◆ **Exercise task**
Copy the rows word for word, from the line containing "How do I perform: Click into the Search box?" through the last line of the rows. Omit the pictures.

[Dataset rows]

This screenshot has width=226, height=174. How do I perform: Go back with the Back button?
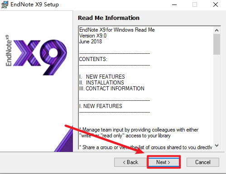pos(130,162)
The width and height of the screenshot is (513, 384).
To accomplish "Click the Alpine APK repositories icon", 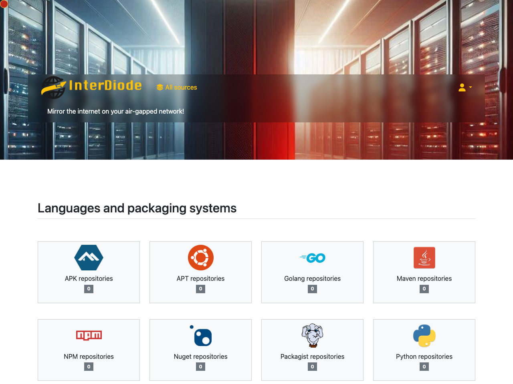I will pyautogui.click(x=89, y=258).
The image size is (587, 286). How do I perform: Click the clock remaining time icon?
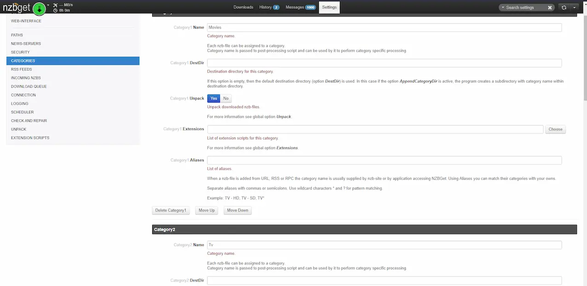[55, 11]
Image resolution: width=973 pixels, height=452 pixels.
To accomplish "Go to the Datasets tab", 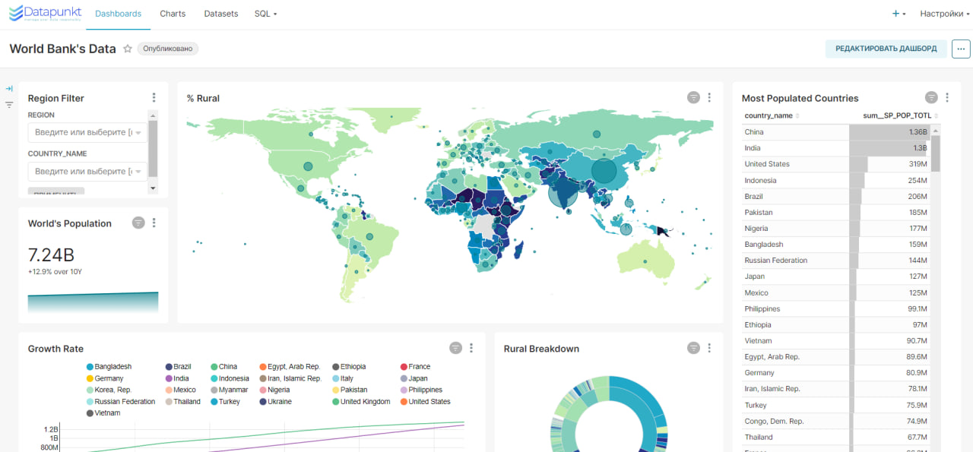I will (x=221, y=14).
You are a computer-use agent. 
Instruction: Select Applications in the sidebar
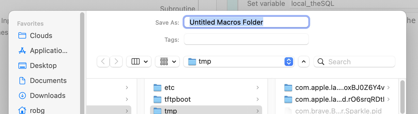pyautogui.click(x=43, y=51)
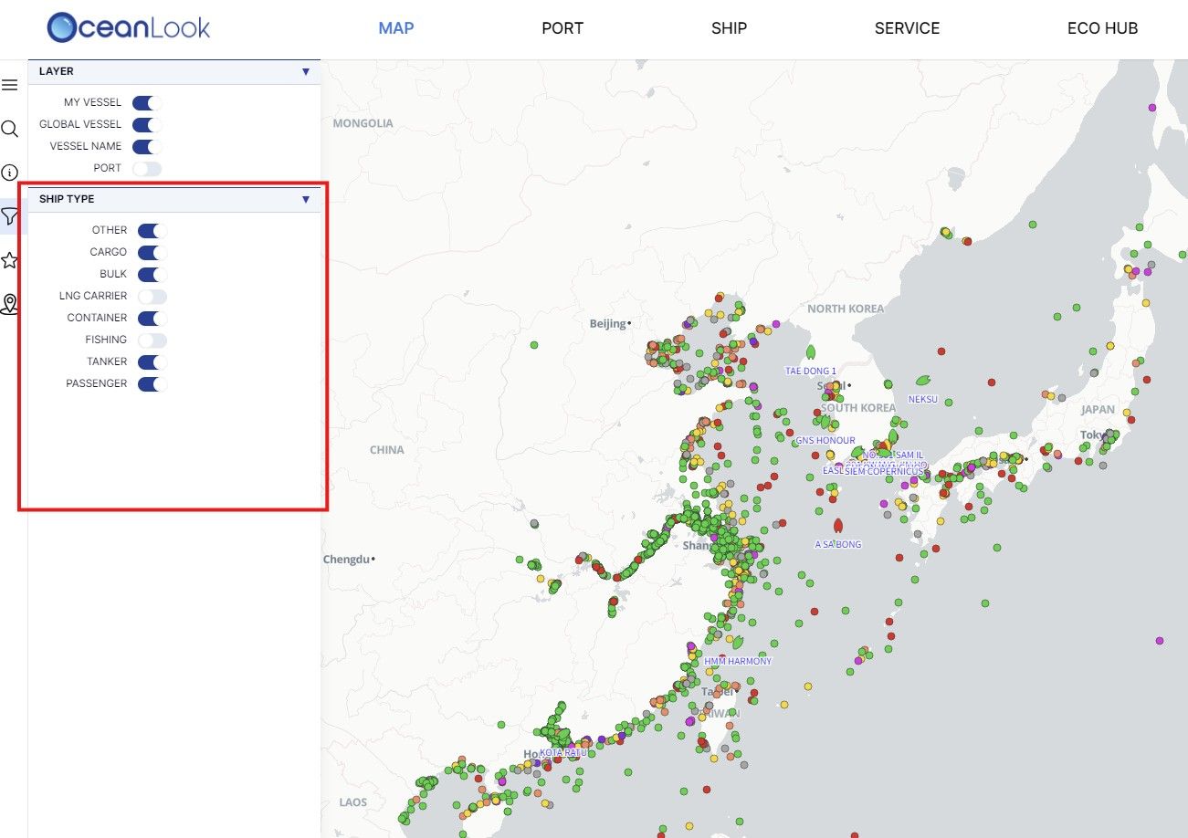Enable the FISHING ship type toggle

point(152,340)
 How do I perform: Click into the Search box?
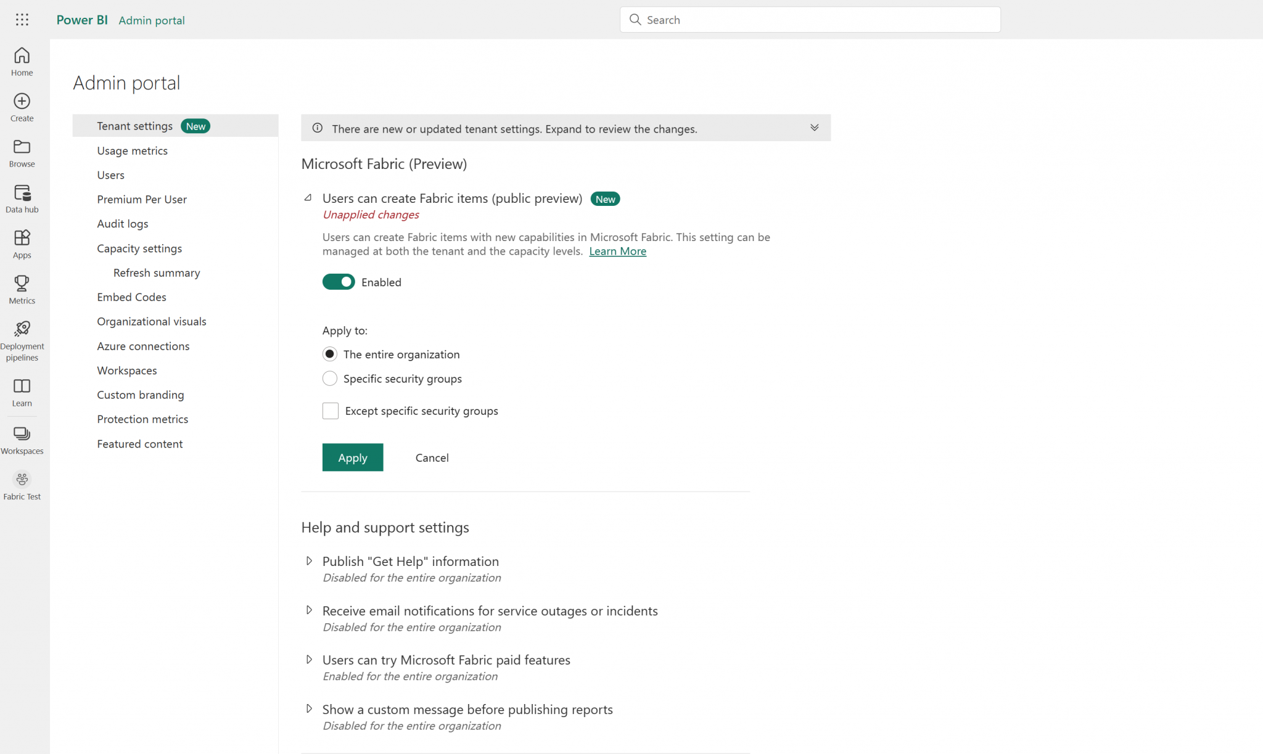tap(810, 20)
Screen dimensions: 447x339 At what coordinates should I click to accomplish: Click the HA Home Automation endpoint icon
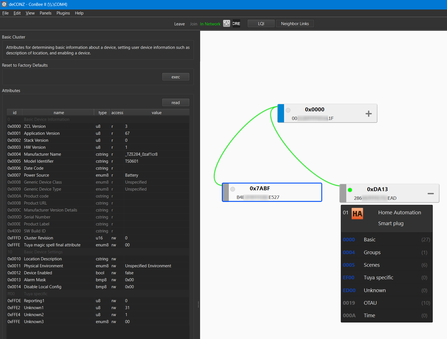(357, 214)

◆ **Finished answer**
 How do I perform: Click into the Search box?
tap(810, 20)
Screen dimensions: 447x339 At what coordinates should I click to accomplish: Click the HA Home Automation endpoint icon
(357, 214)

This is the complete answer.